So a year and 2 months ago, I decided to focus on running. Never mind that I’ve been terrible at and hated running for most of my life. I was broke and running is cheap. You can do it outside almost year round here in the sunny south and your only expenditures are one of those iPod arm bands and shoes. Like my father before me, I was in love with the image of a runner – a tall, slim, woman with straight hair and defined and toned muscles, gliding silently down my street just before dawn with seemingly endless determination and lung capacity. I was enticed by all the positive stories out there on the blogosphere about how running helped people change their lives and how rewarding marathoning was. The reality is that I huff and puff and mentally beat the crap out of myself for everything that I view as “wrong” with my body every step of the way.
|This is photographic evidence of the only sport I've ever been good at. (I'm the one front and center)|
The game is called "Ring Around the Nosey", and if there was a world champlionship, I would win.
I started with a pie-in-the-sky goal of running a ½ marathon. I never signed up for one, but registered myself for a 10K 6 months from my first training run. The 10K was reduced to a 5K because of heat concerns and I still couldn’t run the whole thing. I felt like a total embarrassment the entire time. But I rallied and focused on my most successful training runs and signed up for a 15K 6 months later, hoping that if it went well I would up my training for a ½ marathon 6 months after that. 3 weeks before the 15K, I ran a 5K turkey trot with a goal of finishing in under 30 minutes. The Grige was in charge of pacing me and the course was much flatter than I was used to. I finished in 32 minutes. All I remember of the race is the terrified looks on my co-runners faces as I screamed at the Grige: “I hate you! You a**-hole! I HATE you!” all through the last quarter mile. The poor guy was just trying to pace me and I was so exhausted and pissed-off (and insanely competitive) that I was losing my mind because he wasn’t even breaking a sweat while I felt like I was DYING. Needless to say, I did not run the 15K.
|So Running is not for you? No big deal. Try something else awesome. Like climbing mountains.|
And that, as they say, was the tipping point. I walked away from running and started focusing on yoga, which I love. I felt strong, happy and beautiful every time I left the studio. I had allowed myself to believe that because it wasn’t cardio or competitive, it didn’t mean anything. Now that it was all I was doing, I stopped blaming myself, pushing myself and criticizing myself. Surprisingly, three months after I decided to put running behind me for good, I went out for a Sunday morning jog. I didn’t bring a watch and I stopped and did yoga half way through. I walked at intervals when breathing became uncomfortable and I soaked up the beautiful, early spring weather. After that, I started going for more runs – always without a watch and without a schedule. It’s become a part of my mornings that I look forward to and if I don’t want to go, I just don’t go! Amazing!
Maybe you are wondering why I am writing about this. Good question!
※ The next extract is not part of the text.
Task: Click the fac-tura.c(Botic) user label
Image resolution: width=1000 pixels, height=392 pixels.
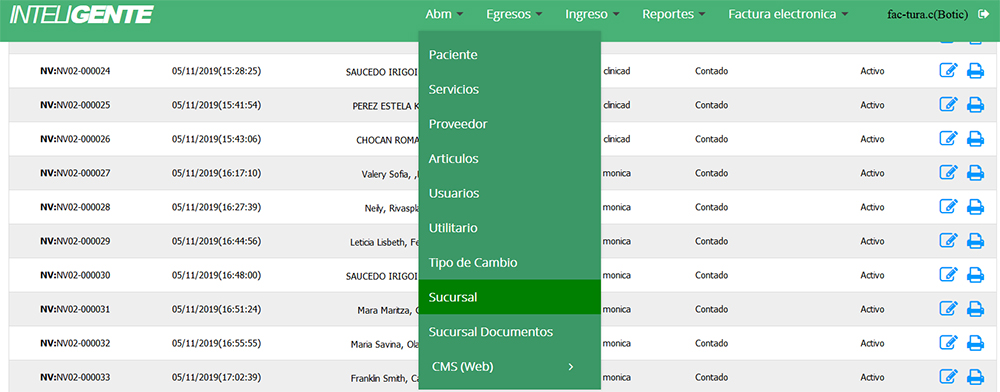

When I was in High School, I was an assistant coach for Girls on the Run. GOTR is a program for 3rd – 5th grade girls that promotes positive self-image through discussions, activities and daily runs, culminating in a 5K fun run. I hated running then as much as I did 6 months ago, and I felt strongly that the girls who weren’t naturally athletic but wanted to participate needed a role model too. Someone who would walk part of the workout with them and could show them that the program wasn’t about turning into a great runner – it was about loving yourself enough to take care of your body, whether it was fast or slow, for 5 miles or 0.5 miles.
Somewhere in the seven or eight years since high school, I forgot everything I knew so clearly then. I forgot that the whole point of diet and exercise is to have fun and to care for the body you have. I started thinking that I had to complete a marathon to be valued as a runner and that I had to become a vegan and quit drinking to be valued as a healthy eater. I started injecting negative self-talk into every aspect of my life – my hair is too thin, I can feel my stomach jiggling, I should skip dinner since I’ll be drinking tonight, I’m not smart enough for that promotion… it goes on and on. I even masked it with humor: “no way, guys. You do not want to see this beer gut in a bikini… ha…ha…ha….”
|mmmmmm - If I can't drink Oberon on my diet, it's probably not going to last.|
I hope that all the young girls and women in my life have been ignoring me for the last few years, because that kind of behavior has to stop. I’m writing about my experience with running because there are not enough people out there speaking positively about themselves and rejoicing in their relative mediocrity. I’ll never be able to run a marathon, but I should still be proud of my 7 mile run/walk! It was not mediocre for me! You do not have to do century rides and marathons to be “into fitness”. You do not have to eliminate chocolate or beer or whatever your favorite food is to be a healthy eater. You do not have to have flat abs to wear a two-piece at the beach. So I am vowing to stop the negative self-talk. I am a healthy, smart, funny young woman and I am better than that. And so are you.